**The task**
Pull out every line of the material below that contains the word "screenshot" and copy each of those lines in full.

---

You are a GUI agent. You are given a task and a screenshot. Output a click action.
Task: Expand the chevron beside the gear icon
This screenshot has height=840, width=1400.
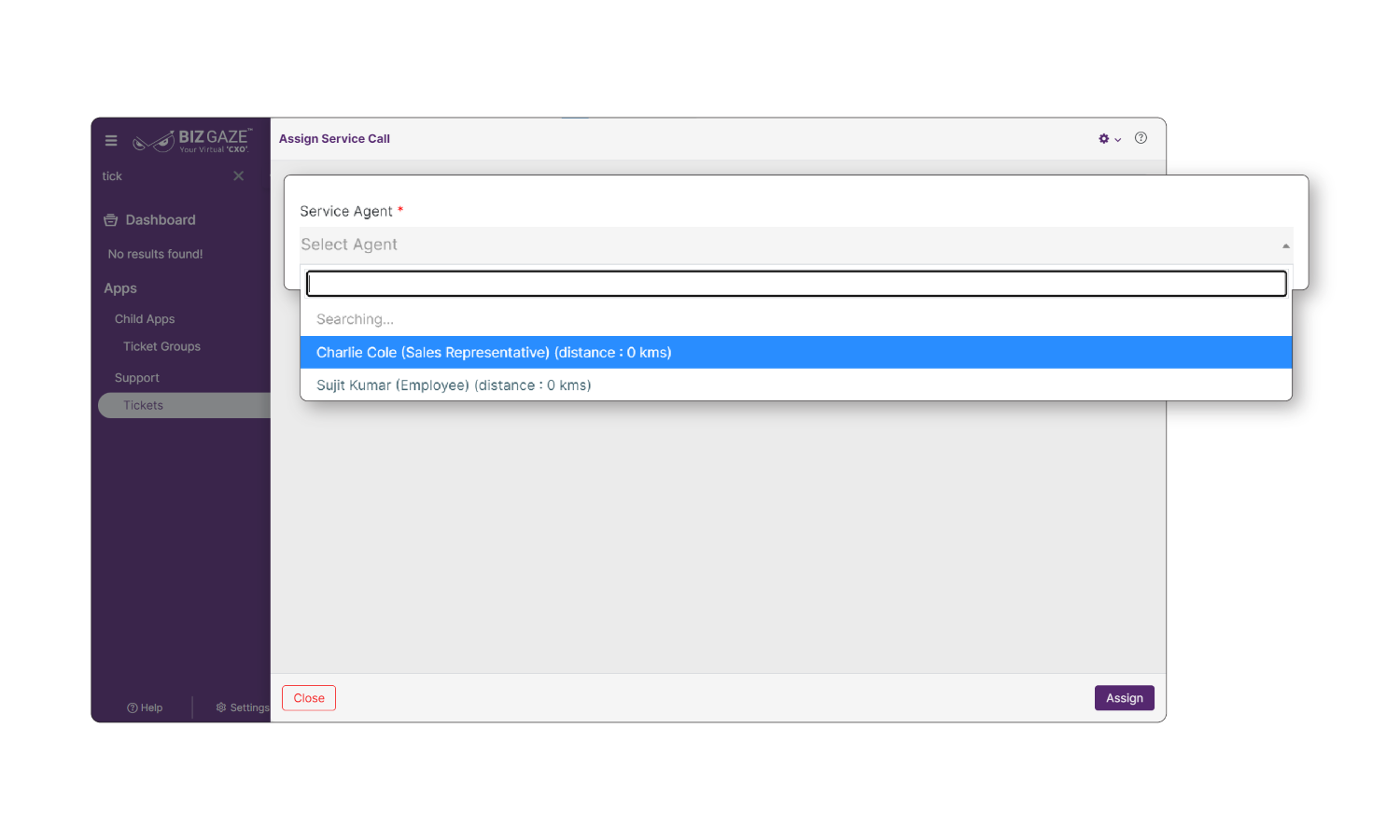tap(1118, 140)
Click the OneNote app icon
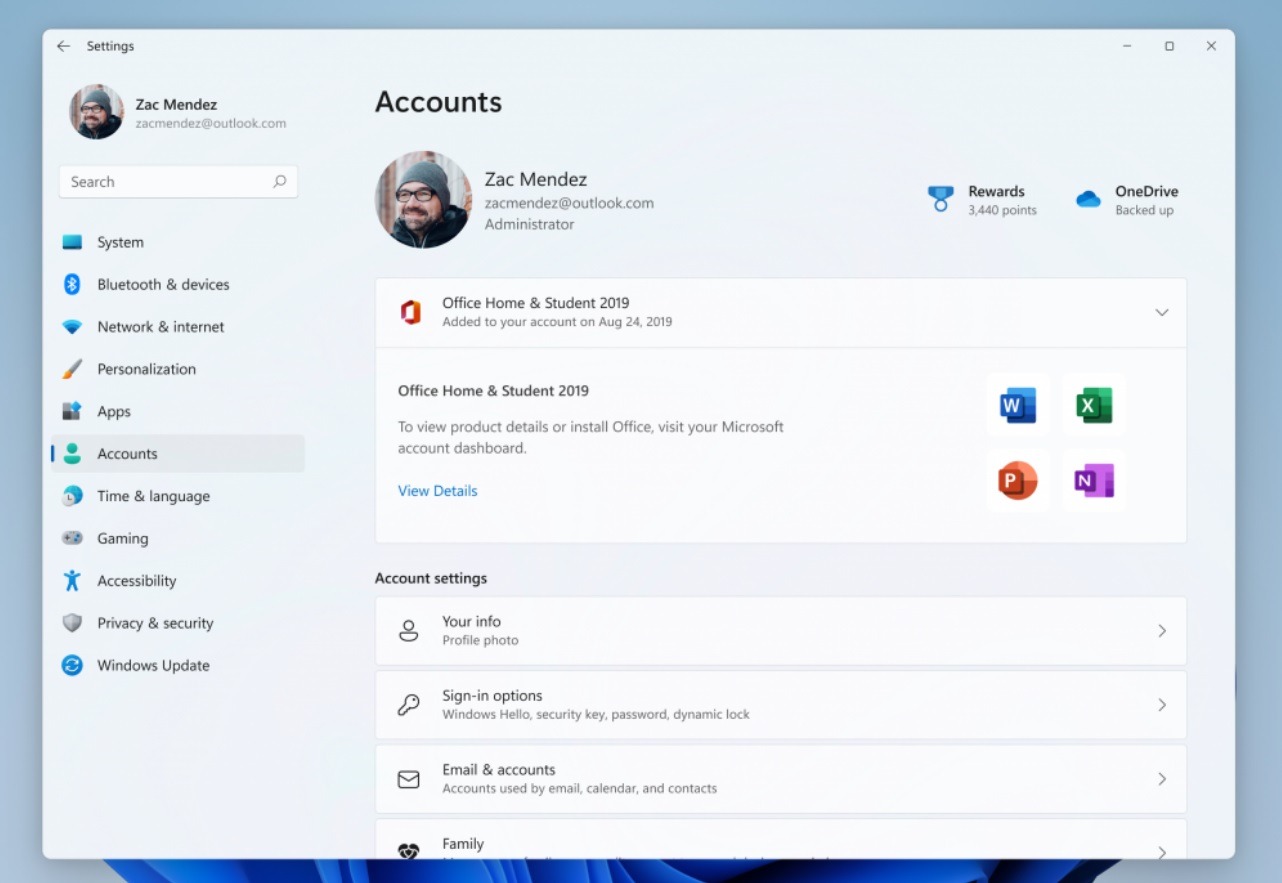Screen dimensions: 1282x883 point(1093,481)
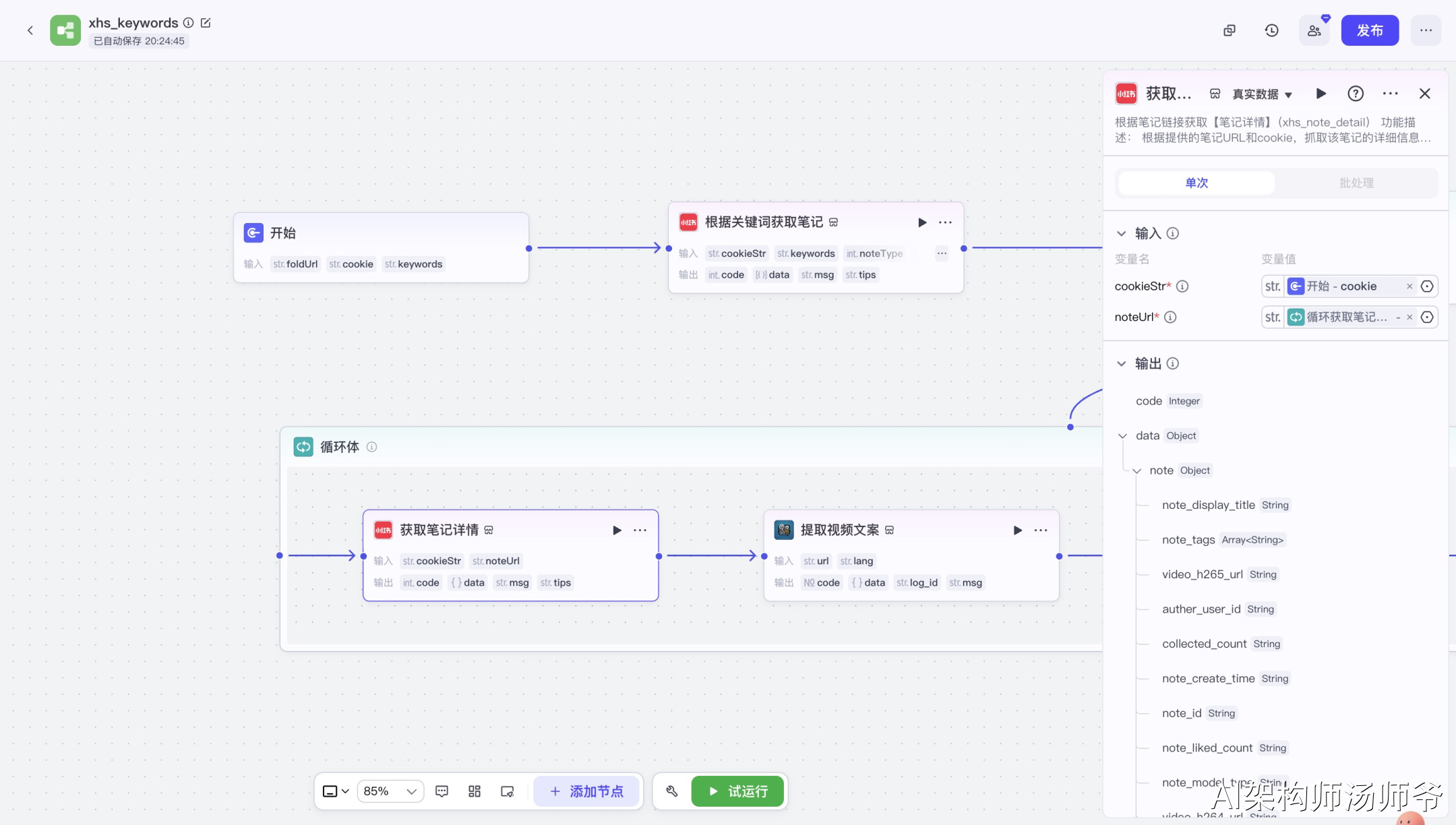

---

**The solution**
You are a GUI agent. You are given a task and a screenshot. Output a click action.
This screenshot has height=840, width=1400.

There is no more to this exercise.